Ricardo Pais in DNa - 29.04.2005

domingo, junho 12, 2005

Fogo!

Quero labaredas na rua e não vejo!
Que é feito das fogueiras de Santo António? A viralidade máscula onde se repousa? Nas camas? Pelas ruas de Lisboa com um copo na mão? Ou se calhar em frente a uma playstation...

Talento?

sábado, junho 11, 2005

Compras na Feira do Livro na Quinta-Feira que passou

Antero de Quental, A Causa da Decadência dos Povos Peninsulares ,Guimarães Editores.

Rosa Lobato Faria, Flor de Sal, ASA.

José Gil, Portugal: o medo de existir, Relogio d'Agua.

= 24.85 Euros

sexta-feira, junho 10, 2005

Hoje é "dia da raça"

Famílias do CDS, recordam com saudade o Portugal do Estado Novo.
Salazar, Caetano e comadres festejam nas alturas.

quarta-feira, junho 08, 2005

O povo não é quem mais ordena

Parar para pensar é sempre um bom método, principalmente para quem não pensou, pelo menos tanto quanto devia, antes de ter dado o primeiro passo.

João Morgado Fernandes in DN - 03.06.2005

"Quando não legitimam à primeira, ligitimam à segunda. E se não for à segunda, há-de ser à terceira. De referendo em referendo, de "não" em não" até ao "sim" final. O povo atrapalha, incomoda, adia. Mas não decide.

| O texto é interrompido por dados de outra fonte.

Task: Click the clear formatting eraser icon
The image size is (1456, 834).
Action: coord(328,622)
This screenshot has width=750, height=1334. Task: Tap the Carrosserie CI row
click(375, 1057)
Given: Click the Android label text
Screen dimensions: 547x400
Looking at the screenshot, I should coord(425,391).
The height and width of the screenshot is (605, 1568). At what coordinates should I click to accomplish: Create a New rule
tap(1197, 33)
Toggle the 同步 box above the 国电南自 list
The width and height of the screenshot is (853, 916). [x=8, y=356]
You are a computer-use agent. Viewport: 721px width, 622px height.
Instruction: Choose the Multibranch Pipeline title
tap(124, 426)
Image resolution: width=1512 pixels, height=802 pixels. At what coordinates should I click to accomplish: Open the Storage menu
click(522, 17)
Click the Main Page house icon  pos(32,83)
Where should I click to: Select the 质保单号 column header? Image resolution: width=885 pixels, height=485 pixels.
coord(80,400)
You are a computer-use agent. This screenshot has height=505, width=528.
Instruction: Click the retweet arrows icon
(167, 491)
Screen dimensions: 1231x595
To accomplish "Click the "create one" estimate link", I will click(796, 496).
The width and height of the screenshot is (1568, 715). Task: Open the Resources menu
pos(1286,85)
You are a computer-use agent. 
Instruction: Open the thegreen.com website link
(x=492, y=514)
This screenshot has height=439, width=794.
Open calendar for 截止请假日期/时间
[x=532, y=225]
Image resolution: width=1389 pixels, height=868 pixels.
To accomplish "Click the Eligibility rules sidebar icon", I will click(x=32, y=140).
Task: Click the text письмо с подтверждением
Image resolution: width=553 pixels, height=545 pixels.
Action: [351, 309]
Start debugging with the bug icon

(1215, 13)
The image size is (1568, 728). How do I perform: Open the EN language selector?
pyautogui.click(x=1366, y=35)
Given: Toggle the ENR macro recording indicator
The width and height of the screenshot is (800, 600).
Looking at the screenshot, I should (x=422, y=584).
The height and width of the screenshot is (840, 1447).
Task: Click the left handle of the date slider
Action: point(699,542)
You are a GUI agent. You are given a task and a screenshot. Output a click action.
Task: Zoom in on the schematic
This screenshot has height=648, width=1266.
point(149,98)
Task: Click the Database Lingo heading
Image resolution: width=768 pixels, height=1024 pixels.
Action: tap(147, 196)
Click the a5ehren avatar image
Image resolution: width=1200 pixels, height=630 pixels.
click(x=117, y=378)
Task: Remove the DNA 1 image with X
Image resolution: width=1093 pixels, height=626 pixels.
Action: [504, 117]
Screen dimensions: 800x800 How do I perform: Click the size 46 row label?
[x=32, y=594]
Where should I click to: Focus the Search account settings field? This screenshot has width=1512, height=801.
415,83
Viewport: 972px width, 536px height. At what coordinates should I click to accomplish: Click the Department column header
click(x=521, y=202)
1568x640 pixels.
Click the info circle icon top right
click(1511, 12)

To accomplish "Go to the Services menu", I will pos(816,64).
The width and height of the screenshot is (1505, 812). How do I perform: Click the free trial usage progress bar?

Joao Miguel Tavares in DN - 03.06.200

Invasão fiscal?

A arrecadação das receitas fiscais está no seu limite de eficiência quase total e a cumprir o OE, não sendo por aí que o défice chegou ao que chegou. Significa isto, como já se sabia, que o álibi da fuga e evasão fiscal já não colhe efeitos.

Luís Delgado in DN – 25.05.2005

Por estas "direitas" palavras, só poderemos pensar que o país foi assolado por uma invasão fiscal. Infelizmente, quem mais recebe continua a aliar-se da responsabilidade dar para o investimento público de Portugal. Mas, começam a surgir melhores notícias quanto ao combate da fraude fiscal.

De quando a quando, Luis Delgado atira para o ar afirmações como estas. É daqueles que acredita que basta repetir o palavreado certo para convencer as pessoas de que estão a fazer juizos errados sobre determinados assuntos. O problema é que as suas constatações são de fácil reprovação graças a factos claros que estão à nossa disposição.

terça-feira, junho 07, 2005

O principio do utilizador pagador

Portugueses pagam mais por Internet lenta e com limites de tráfego.

Pagas mais, recebes menos e ainda tens a jóia de usares internet mais lenta! Porreiro, heim?